Rex enjoyed a drink. Many a happy hour was spent discovering new drinking-holes and he took delight in inviting his colleagues to each establishment his expeditions had uncovered.
One lunchtime I accompanied Rex to a very down market establishment. There was damp on the walls, dark brown nicotine stains, carpets which squelched underfoot and a sullen clientele.
The barmaid, of indeterminate age, had no truck with anything which today would be called customer service.
It was into this unpromising environment that Rex launched me. When addressing people he spoke loudly and made extravagant gestures. His opening remark went along the lines: 'Ah serving wench, a pint of bitter for myself and a bottle of Guinness for my esteemed colleague' whilst making an expansive gesture in my direction.
That livened up the clientele. I was a little worried when the barmaid placed Rex's pint in front of him with such a thump that some of the content spilt onto the bar. Rex was not done. In a stentorian voice he said: 'Serving wench, I wish to partake on one of your delicious meat and potato pies'.
The barmaid disappeared behind a heated glass case, the glass was virtually opaque with nicotine stains. 'May I have some brown sauce?' Rex enquired. A bottle of HP sauce was produced, at which juncture Rex tears out of the pub, only to return a few moments later carrying a bottle of Daddies sauce.
'If you require brown sauce it has to be Daddies' he intoned. The clientele by now was highly animated. I have never been more pleased to leave a pub in my life.
My efforts to avoid Rex next day failed and with much trepidation I accompanied him to the watering hole visited the previous day. When we arrived the clientele eyed us up. It was as though a variety act had arrived. Rex was straight in to his performance: 'Ah, serving wench etc'.
But then, a change from the previous day's script. 'I suppose you want a meat and potato pie? said the barmaid. Rex responded 'She remembers! What a delectable serving wench!'.
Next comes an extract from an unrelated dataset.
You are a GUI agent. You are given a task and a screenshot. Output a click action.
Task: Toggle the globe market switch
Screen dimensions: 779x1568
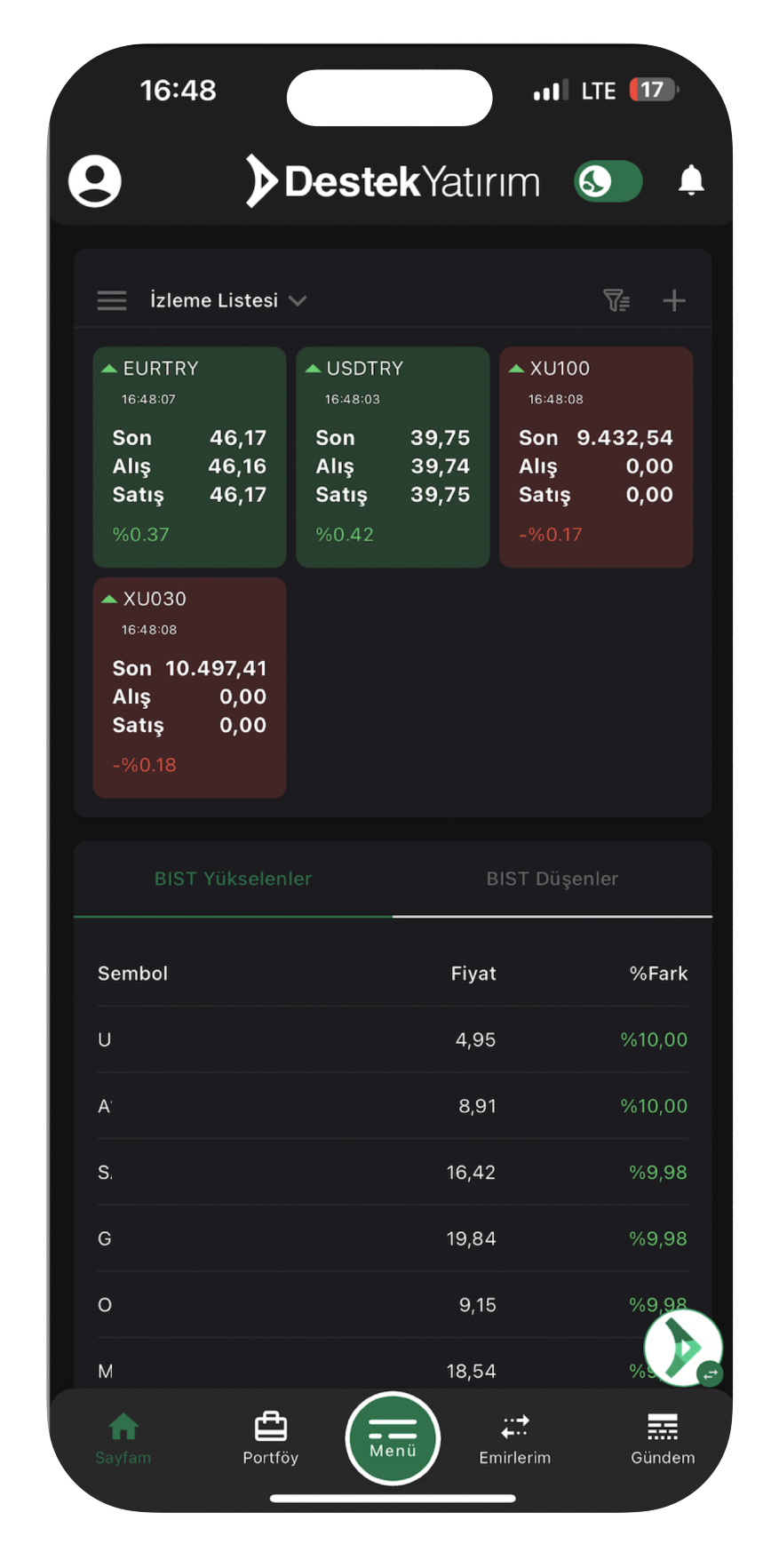(x=608, y=181)
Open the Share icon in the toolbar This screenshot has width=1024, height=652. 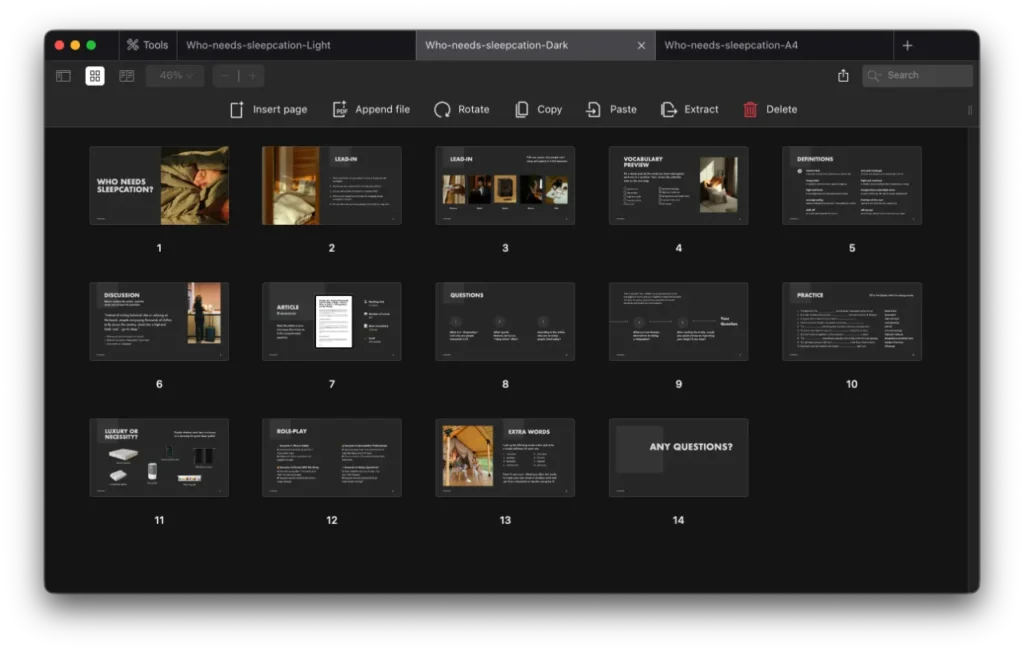(843, 76)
'And I suppose you want Daddies sauce?' she said.
'Joy unconfined. Indeed I do, it has to be Daddies!'
Throughout this exchange I noted the clientele looking on intently and I made a mental note of how near the door I was and who might bar my passage.
Then, it all happened very quickly. The barmaid stooped behind the bar and arose holding what looked like an open sweet jar filled with a brown substance. In the twinkling of an eye she emptied the contents over the pie and the mess sloshed across the bar hitting Rex in the midriff and pouring down his trousers. A huge cheer rose from the assembled clientele. I grabbed Rex and pulled him out of the pub. He didn't go back!